The Théodore Monod African Art Museum (Musée Théodore Monod d'Art africain) in Dakar, Senegal is one of the oldest art museums in West Africa. It was promoted by Léopold Senghor, the country's first President.

It was originally called Le Musée d'Art africain de l'Institut fondamental d'Afrique noire Cheikh Anta Diop IFAN/CAD and later renamed Musée de l'Institut Fondamental d'Afrique Noire or IFAN Museum of African Arts. In December 2007, its official title was changed to The Théodore Monod African Art Museum ("Musée Théodore Monod d'Art africain"), after the French naturalist Théodore André Monod, former director of IFAN.
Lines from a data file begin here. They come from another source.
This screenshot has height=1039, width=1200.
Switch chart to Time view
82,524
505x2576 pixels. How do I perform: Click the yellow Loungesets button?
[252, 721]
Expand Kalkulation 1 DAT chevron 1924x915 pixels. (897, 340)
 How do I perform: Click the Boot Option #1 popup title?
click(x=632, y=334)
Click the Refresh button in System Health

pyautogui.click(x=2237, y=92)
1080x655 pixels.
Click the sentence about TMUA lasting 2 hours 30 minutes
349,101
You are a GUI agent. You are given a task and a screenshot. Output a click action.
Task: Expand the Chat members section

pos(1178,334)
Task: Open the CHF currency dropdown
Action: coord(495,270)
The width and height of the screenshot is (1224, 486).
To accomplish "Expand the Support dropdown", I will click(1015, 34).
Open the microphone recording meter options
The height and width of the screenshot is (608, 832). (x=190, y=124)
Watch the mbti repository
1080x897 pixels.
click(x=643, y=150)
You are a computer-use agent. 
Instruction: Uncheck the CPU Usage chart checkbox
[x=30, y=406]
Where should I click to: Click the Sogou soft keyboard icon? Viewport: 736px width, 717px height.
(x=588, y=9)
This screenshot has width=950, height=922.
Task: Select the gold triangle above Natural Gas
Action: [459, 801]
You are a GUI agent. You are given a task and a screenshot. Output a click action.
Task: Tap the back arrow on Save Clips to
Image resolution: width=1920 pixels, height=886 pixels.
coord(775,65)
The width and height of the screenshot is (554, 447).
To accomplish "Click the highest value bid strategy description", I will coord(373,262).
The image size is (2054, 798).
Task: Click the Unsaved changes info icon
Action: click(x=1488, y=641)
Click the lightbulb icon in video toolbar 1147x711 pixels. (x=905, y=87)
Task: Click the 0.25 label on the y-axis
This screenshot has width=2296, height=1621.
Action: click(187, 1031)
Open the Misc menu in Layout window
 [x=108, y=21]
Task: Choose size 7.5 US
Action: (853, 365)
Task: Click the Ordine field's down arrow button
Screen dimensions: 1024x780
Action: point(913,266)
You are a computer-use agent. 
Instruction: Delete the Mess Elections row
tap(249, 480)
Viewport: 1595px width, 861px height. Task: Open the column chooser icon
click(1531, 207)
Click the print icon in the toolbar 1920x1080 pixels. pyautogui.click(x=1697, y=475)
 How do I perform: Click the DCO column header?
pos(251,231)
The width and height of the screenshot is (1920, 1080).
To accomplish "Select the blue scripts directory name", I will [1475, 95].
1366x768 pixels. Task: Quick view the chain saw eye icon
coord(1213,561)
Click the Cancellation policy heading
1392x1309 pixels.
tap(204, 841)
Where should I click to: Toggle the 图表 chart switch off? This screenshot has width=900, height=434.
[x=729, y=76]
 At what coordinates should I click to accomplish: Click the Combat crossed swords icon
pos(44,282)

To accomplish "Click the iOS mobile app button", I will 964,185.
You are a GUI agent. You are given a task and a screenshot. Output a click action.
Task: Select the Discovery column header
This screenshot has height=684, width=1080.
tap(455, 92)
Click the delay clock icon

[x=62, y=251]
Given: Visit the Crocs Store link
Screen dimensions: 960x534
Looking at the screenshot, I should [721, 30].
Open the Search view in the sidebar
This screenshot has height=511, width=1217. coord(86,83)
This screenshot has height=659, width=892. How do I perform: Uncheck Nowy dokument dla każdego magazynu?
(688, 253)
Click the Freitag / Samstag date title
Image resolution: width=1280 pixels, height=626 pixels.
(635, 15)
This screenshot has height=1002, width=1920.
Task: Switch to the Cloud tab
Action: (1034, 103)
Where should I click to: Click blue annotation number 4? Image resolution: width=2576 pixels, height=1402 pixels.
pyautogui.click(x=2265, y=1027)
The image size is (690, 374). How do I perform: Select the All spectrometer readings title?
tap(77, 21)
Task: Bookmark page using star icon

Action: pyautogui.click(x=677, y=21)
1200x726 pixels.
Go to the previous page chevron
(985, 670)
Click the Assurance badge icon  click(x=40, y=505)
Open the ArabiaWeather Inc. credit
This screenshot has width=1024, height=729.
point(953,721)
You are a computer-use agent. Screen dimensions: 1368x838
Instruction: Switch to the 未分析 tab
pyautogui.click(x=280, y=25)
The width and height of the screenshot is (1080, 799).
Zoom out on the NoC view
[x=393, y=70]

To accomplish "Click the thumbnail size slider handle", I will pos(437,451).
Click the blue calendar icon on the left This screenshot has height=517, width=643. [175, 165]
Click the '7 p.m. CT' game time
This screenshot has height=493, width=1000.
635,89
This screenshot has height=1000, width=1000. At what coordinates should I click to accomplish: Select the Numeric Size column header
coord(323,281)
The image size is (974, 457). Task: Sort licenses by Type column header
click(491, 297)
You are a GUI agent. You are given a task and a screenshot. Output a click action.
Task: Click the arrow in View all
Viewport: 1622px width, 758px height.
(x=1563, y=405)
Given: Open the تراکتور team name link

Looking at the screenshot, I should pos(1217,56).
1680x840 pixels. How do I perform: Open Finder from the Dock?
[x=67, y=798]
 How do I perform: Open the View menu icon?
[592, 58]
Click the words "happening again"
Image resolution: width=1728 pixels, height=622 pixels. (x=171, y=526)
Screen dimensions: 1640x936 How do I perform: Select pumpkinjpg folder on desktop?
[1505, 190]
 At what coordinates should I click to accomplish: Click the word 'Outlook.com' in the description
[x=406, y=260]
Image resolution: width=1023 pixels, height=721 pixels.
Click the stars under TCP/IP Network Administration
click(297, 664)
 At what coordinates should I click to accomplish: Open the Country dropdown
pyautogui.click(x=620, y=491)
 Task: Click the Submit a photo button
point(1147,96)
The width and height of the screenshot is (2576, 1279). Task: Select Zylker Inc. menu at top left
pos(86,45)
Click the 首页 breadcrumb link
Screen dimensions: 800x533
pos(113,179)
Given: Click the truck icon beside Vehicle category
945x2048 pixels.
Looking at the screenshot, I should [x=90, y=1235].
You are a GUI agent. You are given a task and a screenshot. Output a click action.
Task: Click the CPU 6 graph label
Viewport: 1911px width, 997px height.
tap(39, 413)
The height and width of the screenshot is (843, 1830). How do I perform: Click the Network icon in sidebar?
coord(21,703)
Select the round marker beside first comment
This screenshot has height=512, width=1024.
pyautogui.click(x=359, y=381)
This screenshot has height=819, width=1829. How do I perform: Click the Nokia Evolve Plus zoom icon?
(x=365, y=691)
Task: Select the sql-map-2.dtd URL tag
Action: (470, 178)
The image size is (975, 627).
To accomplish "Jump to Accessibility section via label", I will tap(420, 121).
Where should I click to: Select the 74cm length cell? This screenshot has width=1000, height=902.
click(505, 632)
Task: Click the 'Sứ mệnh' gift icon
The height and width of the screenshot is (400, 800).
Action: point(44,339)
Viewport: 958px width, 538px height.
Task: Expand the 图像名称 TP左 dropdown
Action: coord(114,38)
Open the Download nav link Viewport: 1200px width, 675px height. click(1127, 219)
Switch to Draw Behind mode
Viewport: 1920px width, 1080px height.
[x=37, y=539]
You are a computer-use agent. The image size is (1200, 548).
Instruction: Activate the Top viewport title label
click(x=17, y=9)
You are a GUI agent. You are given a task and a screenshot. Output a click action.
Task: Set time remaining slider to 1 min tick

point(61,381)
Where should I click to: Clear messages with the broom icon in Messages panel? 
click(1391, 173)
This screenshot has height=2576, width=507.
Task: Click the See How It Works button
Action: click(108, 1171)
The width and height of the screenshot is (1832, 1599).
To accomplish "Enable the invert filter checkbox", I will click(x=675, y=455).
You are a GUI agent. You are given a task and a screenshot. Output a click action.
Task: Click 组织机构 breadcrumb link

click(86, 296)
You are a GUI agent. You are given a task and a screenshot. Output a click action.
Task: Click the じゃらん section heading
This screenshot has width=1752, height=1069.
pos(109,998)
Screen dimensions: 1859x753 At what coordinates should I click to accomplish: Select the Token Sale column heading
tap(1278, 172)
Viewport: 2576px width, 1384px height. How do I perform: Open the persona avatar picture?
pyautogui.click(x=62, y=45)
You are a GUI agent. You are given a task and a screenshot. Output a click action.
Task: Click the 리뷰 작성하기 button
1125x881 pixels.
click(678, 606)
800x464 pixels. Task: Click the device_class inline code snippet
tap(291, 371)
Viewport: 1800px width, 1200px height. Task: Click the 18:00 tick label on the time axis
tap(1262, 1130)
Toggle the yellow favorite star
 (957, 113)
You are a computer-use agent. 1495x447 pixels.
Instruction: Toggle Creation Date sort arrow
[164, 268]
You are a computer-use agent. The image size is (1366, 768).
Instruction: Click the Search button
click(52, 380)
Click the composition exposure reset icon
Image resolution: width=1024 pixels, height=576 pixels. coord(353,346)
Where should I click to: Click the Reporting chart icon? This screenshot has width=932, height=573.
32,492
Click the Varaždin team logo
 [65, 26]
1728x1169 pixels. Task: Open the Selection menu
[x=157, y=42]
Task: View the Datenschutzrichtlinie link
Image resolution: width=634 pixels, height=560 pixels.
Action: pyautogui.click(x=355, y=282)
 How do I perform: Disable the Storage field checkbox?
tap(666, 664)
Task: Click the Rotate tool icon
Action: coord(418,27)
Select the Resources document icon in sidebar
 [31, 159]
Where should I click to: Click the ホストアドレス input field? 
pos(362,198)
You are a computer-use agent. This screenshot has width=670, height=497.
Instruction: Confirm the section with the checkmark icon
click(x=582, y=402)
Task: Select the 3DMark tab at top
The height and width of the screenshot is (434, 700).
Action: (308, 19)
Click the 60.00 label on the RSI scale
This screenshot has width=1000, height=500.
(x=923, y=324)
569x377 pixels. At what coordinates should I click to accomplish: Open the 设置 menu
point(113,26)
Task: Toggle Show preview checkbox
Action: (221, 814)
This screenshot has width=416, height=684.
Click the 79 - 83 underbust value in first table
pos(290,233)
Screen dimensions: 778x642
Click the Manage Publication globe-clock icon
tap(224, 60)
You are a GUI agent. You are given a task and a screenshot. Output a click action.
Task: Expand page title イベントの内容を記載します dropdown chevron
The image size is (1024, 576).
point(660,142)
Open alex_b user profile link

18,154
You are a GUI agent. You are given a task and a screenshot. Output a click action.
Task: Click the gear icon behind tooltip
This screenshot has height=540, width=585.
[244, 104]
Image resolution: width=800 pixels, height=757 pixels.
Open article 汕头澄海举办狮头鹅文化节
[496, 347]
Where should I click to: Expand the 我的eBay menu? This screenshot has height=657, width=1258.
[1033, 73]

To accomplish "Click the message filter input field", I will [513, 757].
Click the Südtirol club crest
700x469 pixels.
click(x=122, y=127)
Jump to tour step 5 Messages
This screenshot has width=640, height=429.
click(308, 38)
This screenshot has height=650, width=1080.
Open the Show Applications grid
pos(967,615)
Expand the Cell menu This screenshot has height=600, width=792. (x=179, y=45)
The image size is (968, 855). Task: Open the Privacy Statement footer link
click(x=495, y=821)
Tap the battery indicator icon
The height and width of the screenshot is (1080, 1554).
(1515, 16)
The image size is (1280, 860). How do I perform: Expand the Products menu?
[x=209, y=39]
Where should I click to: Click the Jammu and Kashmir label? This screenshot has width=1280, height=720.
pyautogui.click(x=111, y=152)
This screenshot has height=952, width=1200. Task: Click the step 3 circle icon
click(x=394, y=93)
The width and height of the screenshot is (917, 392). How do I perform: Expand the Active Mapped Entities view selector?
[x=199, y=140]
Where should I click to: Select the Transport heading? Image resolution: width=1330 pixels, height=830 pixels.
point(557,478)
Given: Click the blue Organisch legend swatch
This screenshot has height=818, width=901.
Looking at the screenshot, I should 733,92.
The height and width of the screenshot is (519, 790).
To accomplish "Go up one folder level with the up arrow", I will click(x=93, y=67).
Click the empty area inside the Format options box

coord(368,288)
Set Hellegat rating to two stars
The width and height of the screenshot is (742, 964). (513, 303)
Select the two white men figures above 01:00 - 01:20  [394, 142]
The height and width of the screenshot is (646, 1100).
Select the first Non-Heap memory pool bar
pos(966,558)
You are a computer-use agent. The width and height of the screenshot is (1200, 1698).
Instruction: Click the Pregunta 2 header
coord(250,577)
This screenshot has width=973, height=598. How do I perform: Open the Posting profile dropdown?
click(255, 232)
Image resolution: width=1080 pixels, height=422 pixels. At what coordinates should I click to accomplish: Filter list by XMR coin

The museum is part of the Institut Fondamental d'Afrique Noire (IFAN) institute, founded 1936  under the Popular Front government in France. When IFAN was transferred to Cheikh Anta Diop University in 1960, the building at Place Soweto near the National Assembly of Senegal was converted into a museum. It is today one of the most prestigious centers for the study of African culture and part of the Cheikh Anta Diop University.  As the main cultural research center of the colonies of French West Africa, it contains important collections from across Francophone Africa.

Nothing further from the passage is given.